Latest in the IRS Targeting Saga

COMMENTARY Government Regulation

Latest in the IRS Targeting Saga

Apr 10, 2014 2 min read
COMMENTARY BY

Former Legal Fellow and Appellate Advocacy Program Manager

Elizabeth Slattery researches and writes on the rule of law, separation of powers, civil rights, and other constitutional issues.

Today the House Oversight and Governmental Reform Committee approved a resolution to hold former senior IRS official Lois Lerner in contempt of Congress for refusing to answer questions about her involvement in the IRS’s targeting of conservative groups. This comes on the heels of Rep. Darrell Issa (R–Calif.), Chairman of the House Oversight Committee, sending a letter to Rep. Elijah Cummings (D–Md.) yesterday, demanding an explanation for emails between Lois Lerner, other IRS employees, and Cummings’ staff concerning True the Vote. Issa alleges that the IRS may have “improperly shared protected taxpayer information” with the oversight minority staff run by Cummings.

During a House Oversight Committee hearing in February, True the Vote’s attorney Cleta Mitchell raised the possibility of coordination between the IRS and Cummings, stating: “[W]e’re going to try to figure out…if there was any staff of this committee that might have been involved in putting True the Vote on the radar screen of some of these Federal agencies.” Cummings replied that this was “absolutely incorrect and not true.”

But according to newly obtained emails, Cummings’ staff notified IRS employees that they were “about to launch an investigation similar to the one launched by Representative Peter Welch’s (D–Vt.) office.”( In March 2012, Welch and other Democrats suggested that the IRS investigate whether any 501(c)(4) organizations were “improperly engaged in political campaign activity.”)

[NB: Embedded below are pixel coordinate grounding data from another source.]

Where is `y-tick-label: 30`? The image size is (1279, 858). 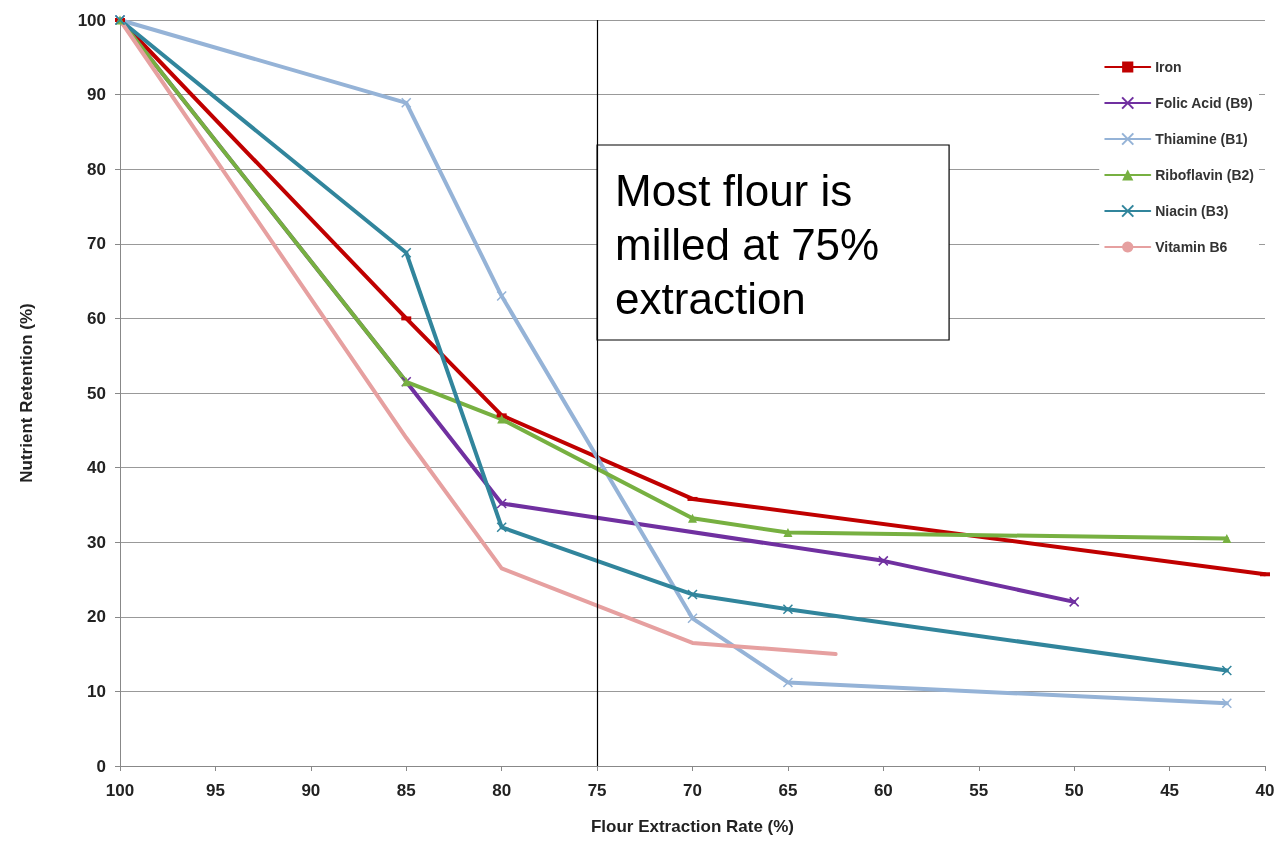 y-tick-label: 30 is located at coordinates (96, 542).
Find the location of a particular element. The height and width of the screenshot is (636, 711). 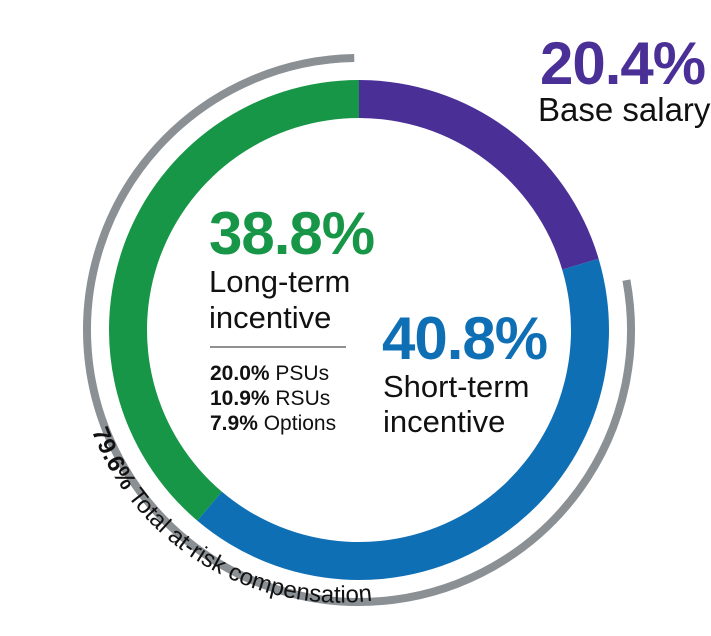

long-term-value: 38.8% is located at coordinates (292, 234).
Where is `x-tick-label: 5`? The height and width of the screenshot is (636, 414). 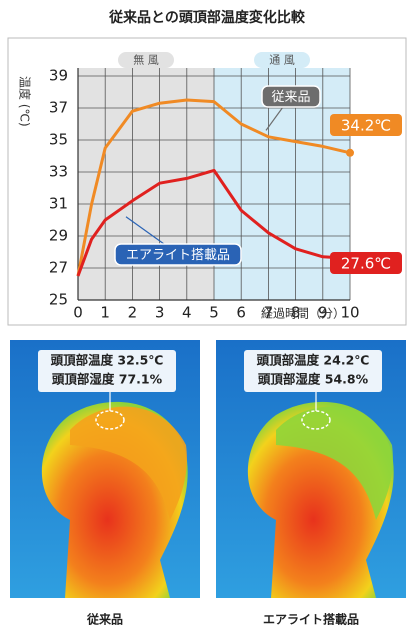 x-tick-label: 5 is located at coordinates (214, 313).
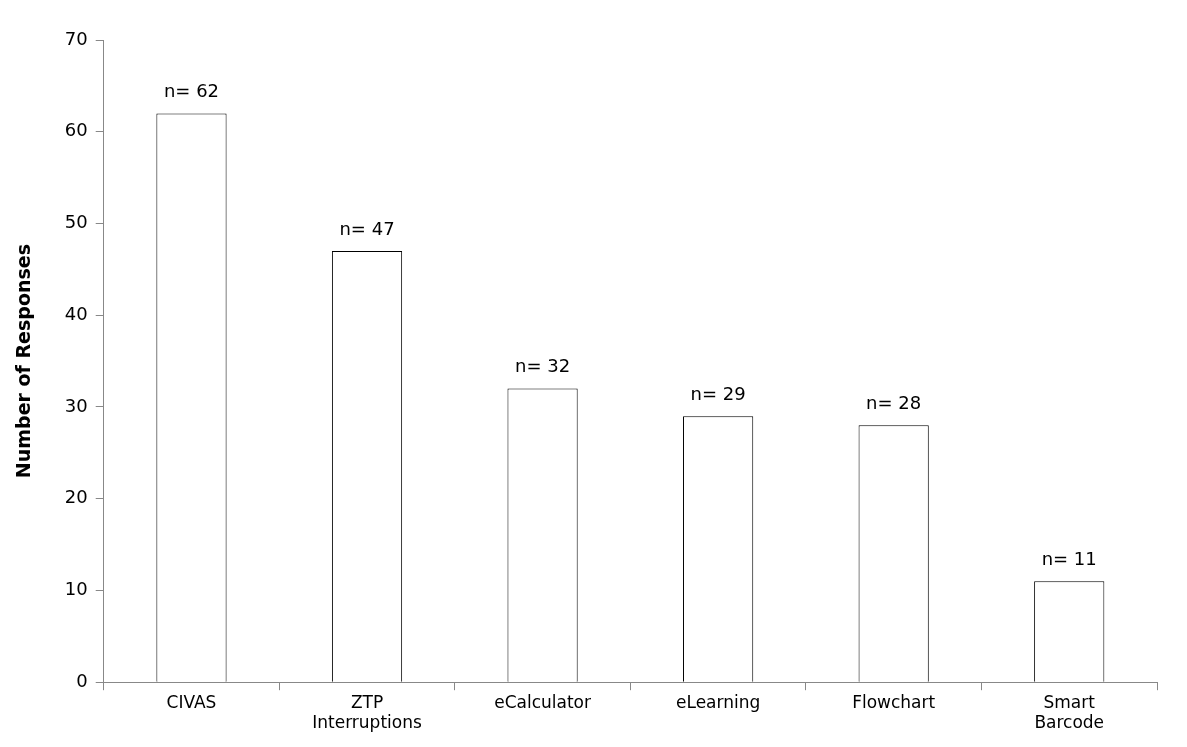 Image resolution: width=1187 pixels, height=747 pixels. I want to click on y-tick-label: 70, so click(76, 38).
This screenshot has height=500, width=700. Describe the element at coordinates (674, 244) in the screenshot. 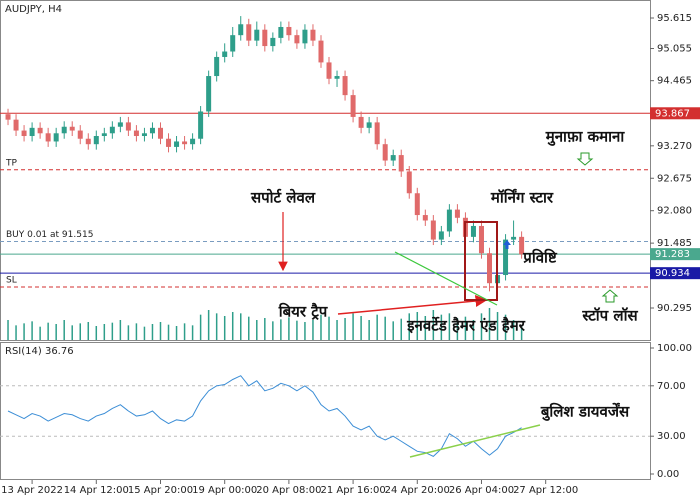

I see `y-tick-label: 91.485` at that location.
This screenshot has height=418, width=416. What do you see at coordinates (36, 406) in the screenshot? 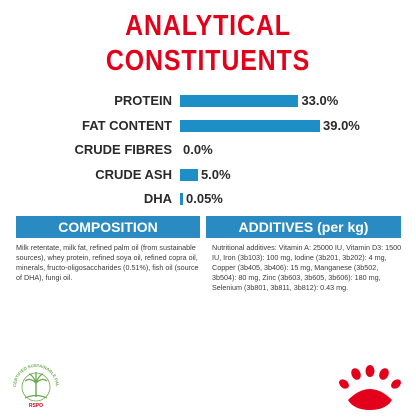
I see `rspo-mark: RSPO` at bounding box center [36, 406].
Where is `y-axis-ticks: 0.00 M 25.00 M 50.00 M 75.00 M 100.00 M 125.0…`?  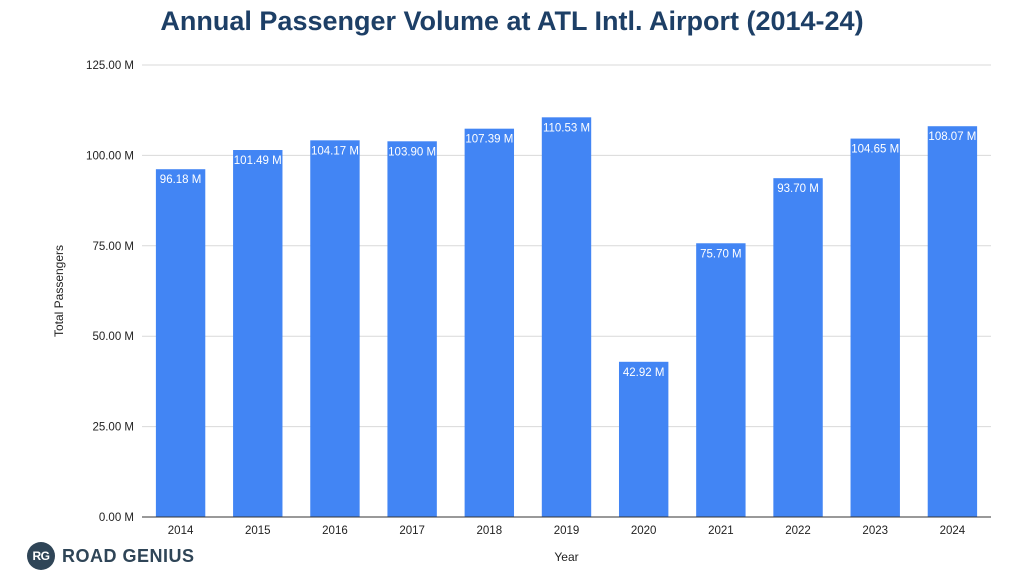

Starting in October 2012, Cummings’ staff sent a series of letters to True the Vote President Catherine Engelbrecht, requesting information identical to IRS demands made earlier in the year. Further emails to IRS employees show Cummings’ staff requesting True the Vote’s tax returns as well as asking for IRS employees to “look for material” on True the Vote. And the IRS employees responded nearly instantaneously (which is curious, given the fact that the IRS sat on applications by conservative groups for years).

And, unfortunately for True the Vote, the IRS wasn’t its only concern. As Englebrecht testified before the House Oversight Committee in February:

Shortly after filing IRS forms to establish 501(c)(3) and 501(c)(4) tax exempt organizations, an assortment of federal entities including law enforcement agencies and a Congressman from Maryland, Elijah Cummings came knocking at my door. In nearly two decades of running our small business, my husband and I never dealt with any government agency, outside of filing our annual tax returns. We had never been audited, we had never been investigated, but all that changed upon submitting applications for the no profit statuses of True the Vote and King Street Patriots. Since that filing in 2010, my private business, my nonprofit organizations, and family have been subjected to more than 15 instances of audit and inquiry by federal agencies.

It seems that, with each passing day, the picture of the IRS’s targeting of conservative groups becomes clearer. Englebrecht has already filed an ethics complaint against Cummings and this latest revelation further demonstrates a coordinated effort by the government to harass and intimidate conservative groups such as True the Vote.